Mailing List Archives
Public Access
|
|
|
[Date Prev][Date Next][Thread Prev][Thread Next][Date Index][Thread Index]
Re: [Condor-users] -better-analyze doesn't tell me details (7.0.4)
- Date: Thu, 6 Nov 2008 16:13:53 +0100
- From: Steffen Grunewald <steffen.grunewald@xxxxxxxxxx>
- Subject: Re: [Condor-users] -better-analyze doesn't tell me details (7.0.4)
On Thu, Nov 06, 2008 at 08:54:44AM -0600, Steven Timm wrote:
> At one time the Condor staff told me that you will
> only get the list of requirements that your job has got,
> if you have a non-zero value of machines that are rejected
> by your jobs requirements.
>
> The ways to get at the "reject the job for unknown reasons"
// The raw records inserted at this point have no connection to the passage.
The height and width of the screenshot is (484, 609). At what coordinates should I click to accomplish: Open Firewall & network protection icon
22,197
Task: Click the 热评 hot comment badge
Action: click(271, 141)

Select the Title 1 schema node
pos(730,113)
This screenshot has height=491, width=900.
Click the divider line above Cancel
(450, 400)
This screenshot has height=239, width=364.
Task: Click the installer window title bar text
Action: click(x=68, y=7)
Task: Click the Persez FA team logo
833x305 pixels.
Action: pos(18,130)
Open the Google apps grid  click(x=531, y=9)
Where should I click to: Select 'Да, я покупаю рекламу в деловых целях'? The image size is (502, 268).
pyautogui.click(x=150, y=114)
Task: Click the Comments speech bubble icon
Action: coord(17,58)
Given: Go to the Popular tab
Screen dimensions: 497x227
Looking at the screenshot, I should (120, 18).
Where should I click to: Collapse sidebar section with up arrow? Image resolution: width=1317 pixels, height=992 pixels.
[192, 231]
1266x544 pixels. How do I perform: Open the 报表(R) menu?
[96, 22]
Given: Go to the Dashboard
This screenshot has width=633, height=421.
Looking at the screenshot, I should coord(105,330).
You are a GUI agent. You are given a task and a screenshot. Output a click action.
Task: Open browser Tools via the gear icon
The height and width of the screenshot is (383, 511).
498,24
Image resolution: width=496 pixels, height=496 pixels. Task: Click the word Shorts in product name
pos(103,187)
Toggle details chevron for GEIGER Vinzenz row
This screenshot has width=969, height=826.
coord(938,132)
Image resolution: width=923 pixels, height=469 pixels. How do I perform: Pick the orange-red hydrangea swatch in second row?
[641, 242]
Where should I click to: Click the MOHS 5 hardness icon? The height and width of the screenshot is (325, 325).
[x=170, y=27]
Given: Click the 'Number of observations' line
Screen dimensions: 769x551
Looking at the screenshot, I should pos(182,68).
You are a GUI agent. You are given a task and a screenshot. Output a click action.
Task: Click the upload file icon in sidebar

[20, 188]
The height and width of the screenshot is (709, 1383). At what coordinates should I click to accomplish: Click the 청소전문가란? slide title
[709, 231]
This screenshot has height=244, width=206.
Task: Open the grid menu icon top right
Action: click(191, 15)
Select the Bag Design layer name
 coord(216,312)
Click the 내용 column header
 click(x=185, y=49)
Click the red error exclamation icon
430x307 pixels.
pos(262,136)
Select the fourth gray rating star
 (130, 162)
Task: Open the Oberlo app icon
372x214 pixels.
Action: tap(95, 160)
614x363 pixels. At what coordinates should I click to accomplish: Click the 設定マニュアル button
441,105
> are to do condor_q -ana -l 227322
This means I have to ask for the reasons for the whole job cluster -?
> That will tell you the last machine that rejected your match, and why.
> NegotiatorLog can sometimes tell you something too if you are running
> at high enough debug.
Actually, I set a Memory requirement that is only fulfilled by a couple of
machines (which are in single-slot configuration, as opposed to the two-core
boxes which offer two slots).
I get
227324.028: Run analysis summary. Of 1200 machines,
1174 are rejected by your job's requirements
0 reject your job because of their own requirements
0 match but are serving users with a better priority in the pool
26 match but reject the job for unknown reasons
0 match but will not currently preempt their existing job
0 are available to run your job
The Requirements expression for your job is:
( ( target.Memory > 1500 ) ) && ( target.Arch == "X86_64" ) &&
( target.OpSys == "LINUX" ) && ( target.Disk >= DiskUsage ) &&
( TARGET.FileSystemDomain == MY.FileSystemDomain )
Condition Machines Matched Suggestion
--------- ---------------- ----------
1 ( ( target.Memory > 1500 ) ) 26
2 ( target.Arch == "X86_64" ) 1200
3 ( target.OpSys == "LINUX" ) 1200
4 ( target.Disk >= 2500 ) 1200
5 ( TARGET.FileSystemDomain == "$domain" )
1200
slot2@node599 Failed request constraint
where node599 is one of the 2-slot ones :(
What would be the order of matching machines? (There are a few beyond 600,
in particular the single slot ones which are Unclaimed and Idle.)
> Two "unknown reasons" I've hit before are (a) the negotiation cycle
> just hasn't happened yet since this job was submitted and (b)
> the user in question has exceeded his group quota.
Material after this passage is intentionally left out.